SENAC, Bebedouro

Project: 2015 _ Bebedouro, SP _ Brasil _ Construction: 3.330,00 m² Project Team: Felipe Rodrigues; André Weigand; Mariana Weigand; Olegário Vasconcelos; Aline Gaspar; Fernanda Castelo Branco;

A nova unidade do Senac em Bebedouro, situada na esquina das ruas Dr. Tobias de Lima e dos Andradas, está localizada em uma zona de uso misto segundo o Plano Diretor da cidade. O terreno, ocupado anteriormente pelo Centro de Referência Especializado da Assistência Social, se insere numa quadra exclusivamente institucional, ladeado pela EMEF Cel. Conrado Caldeira, pela Unidade Básica de Saúde Dr. Moacyr Caldeira e pela Farmácia Popular de Bebedouro. Seu comprimento, na rua Dr. Tobias Lima, configura um eixo importante de ligação com o centro da cidade, acentuado por esta nova unidade do Senac.
 
Desse modo, nossa primeira motivação é fotalecer este percurso, ao implantar os acessos, bem como a fachada principal, na via local mencionada.

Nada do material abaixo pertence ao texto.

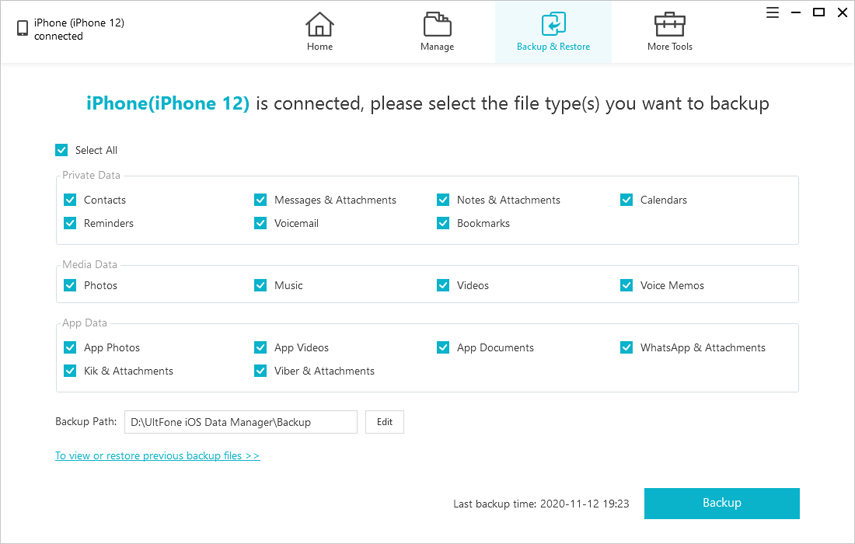Click the connected iPhone device icon
The width and height of the screenshot is (855, 544).
pos(22,29)
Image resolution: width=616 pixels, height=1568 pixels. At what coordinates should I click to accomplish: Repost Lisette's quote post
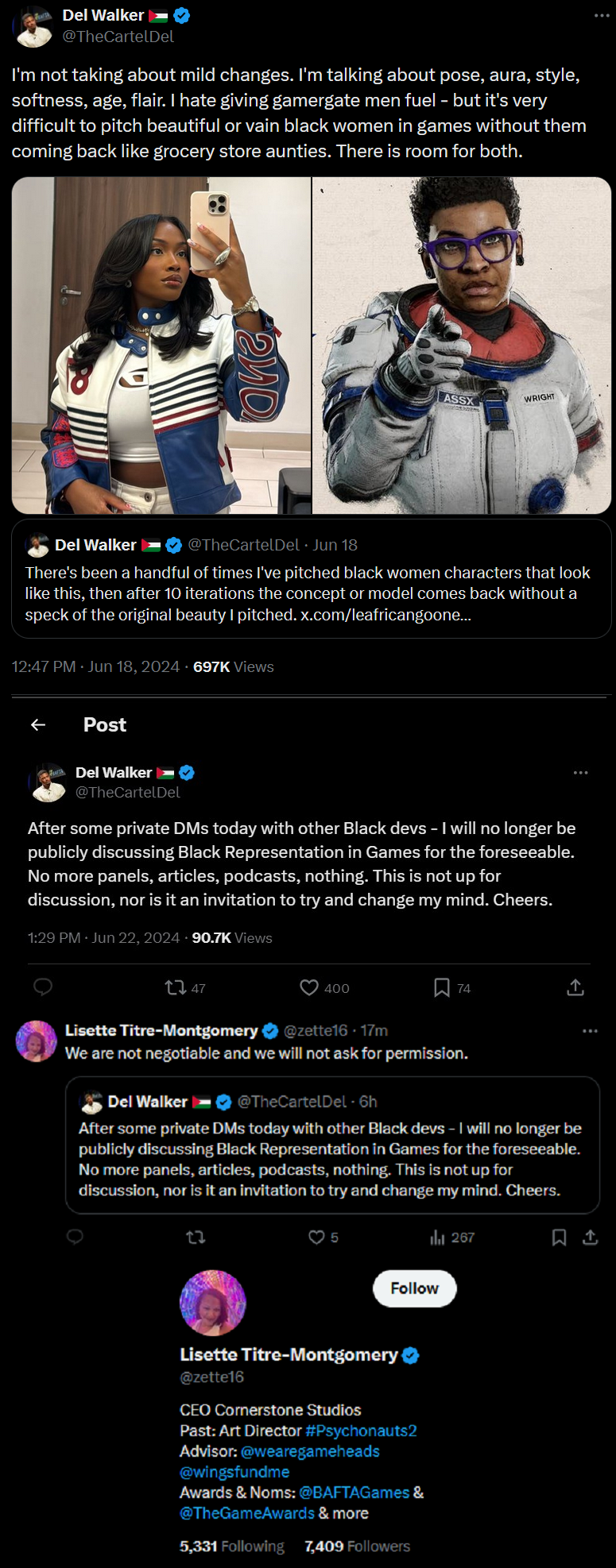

Nossa segunda decisão contextual está vinculada ao gabarito adotado, com testada de 12 metros. Dessa maneira, o edifício inserido não traz nenhum prejuízo de insolação às residências do entorno, em sua maioria térreas; ademais, consolidada o projeto ao  gabarito vigente na quadra dentro da altura estabelecida.
 
A decisão pelo gabarito reduzido, por conseguinte, nos direciona a um edifício compacto, invariavelmente econômico; ocupando boa parte do lote, ainda assim com recuos mais generosos do que os previstos em Legislação. Nosso empenho em fazer relacionar o térreo dessa nova unidade e ampliar sua interface com a cidade nos levou a uma estratégia no exercício do Programa Arquitetônico em favor do Partido.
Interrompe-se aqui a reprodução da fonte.